Step 1: Recall the mode formula for the grouped data


                     Mode = l + \frac{f_1 - f_0}{2f_1 - f_0 - f_2} * h


                            l - The lower boundary of the modal class,

                            h - The class size,

                           f_1 - The frequency of modal class,

                           f_0 - the frequency of the class preceding the modal class,

                           f_2 - the frequency of the class succeeding the modal class.


Step 2: Identify the modal class and locate the values of the frequencies.

            NOTE: Locate a class with the maximum frequency, called the modal class.

                        (The mode is a value inside the modal class)

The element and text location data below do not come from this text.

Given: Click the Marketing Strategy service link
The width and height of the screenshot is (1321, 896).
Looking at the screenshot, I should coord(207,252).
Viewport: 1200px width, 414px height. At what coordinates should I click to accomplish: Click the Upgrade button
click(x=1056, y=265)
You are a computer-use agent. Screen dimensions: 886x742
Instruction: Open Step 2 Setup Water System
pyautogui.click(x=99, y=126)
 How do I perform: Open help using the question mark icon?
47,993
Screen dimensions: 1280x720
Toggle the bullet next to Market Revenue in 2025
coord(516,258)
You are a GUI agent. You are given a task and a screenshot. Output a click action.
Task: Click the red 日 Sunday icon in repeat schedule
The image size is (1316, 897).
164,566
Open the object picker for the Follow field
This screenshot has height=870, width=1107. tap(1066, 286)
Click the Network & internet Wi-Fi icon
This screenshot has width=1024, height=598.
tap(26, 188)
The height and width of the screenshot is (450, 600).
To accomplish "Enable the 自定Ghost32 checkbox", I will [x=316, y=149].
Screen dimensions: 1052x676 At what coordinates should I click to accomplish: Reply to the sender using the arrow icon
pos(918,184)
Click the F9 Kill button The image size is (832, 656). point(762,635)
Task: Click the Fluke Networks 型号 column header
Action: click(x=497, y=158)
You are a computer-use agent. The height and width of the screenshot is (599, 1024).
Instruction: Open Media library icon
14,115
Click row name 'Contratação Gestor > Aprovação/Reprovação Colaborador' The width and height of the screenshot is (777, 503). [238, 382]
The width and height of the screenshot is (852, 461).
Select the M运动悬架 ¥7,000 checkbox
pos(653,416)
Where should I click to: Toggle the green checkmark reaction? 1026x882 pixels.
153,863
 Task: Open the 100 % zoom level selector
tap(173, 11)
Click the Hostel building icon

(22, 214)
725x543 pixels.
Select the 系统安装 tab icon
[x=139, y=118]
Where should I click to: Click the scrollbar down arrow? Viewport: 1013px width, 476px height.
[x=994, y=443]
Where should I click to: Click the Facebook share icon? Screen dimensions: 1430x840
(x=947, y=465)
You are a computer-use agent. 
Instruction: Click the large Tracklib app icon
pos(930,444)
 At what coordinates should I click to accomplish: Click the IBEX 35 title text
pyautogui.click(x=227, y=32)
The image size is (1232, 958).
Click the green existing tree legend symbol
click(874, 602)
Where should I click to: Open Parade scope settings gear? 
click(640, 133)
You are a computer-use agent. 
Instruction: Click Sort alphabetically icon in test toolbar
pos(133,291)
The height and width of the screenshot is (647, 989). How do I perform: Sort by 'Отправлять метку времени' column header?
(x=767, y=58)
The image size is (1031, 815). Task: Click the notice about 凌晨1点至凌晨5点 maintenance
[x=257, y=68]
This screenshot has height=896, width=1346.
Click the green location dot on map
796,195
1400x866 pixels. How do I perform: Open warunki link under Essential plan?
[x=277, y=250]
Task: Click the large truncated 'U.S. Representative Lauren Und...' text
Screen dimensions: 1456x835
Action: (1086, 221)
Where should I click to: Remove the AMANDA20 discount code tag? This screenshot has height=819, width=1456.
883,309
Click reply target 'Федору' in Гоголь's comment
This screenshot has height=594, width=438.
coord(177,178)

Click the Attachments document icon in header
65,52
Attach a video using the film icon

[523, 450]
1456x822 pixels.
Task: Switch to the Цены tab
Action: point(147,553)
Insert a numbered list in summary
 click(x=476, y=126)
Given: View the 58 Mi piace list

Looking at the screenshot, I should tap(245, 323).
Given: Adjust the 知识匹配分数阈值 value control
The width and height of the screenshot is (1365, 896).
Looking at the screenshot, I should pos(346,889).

          Here the maximum class frequency is 18, and the class corresponding to this

          frequency is 4000 - 5000,

                          So, the modal class is 4000 - 5000.

                                            lower boundary l = 4000

                                                   Class size h = 5000 - 4000 = 1000

                                The frequency of modal class f_1 = 18

            The frequency of the class preceding the modal class f_0 = 4

          The frequency of the class succeeding the modal class. f_2 = 9


Step 3: Substitute the values in the formula and calculate the mode.


                      Mode = l + \frac{f_1 - f_0}{2f_1 - f_0 - f_2} * h


                               = 4000 + \frac{18 - 4}{2*18 - 4 - 9} * 1000


                               = 4000 + \frac{14}{23} * 1000

                              = 4000 + 0.608695 *1000


                              = 4000 + 608.695


                              = 4608.695

                      Hence, mode = 4608.695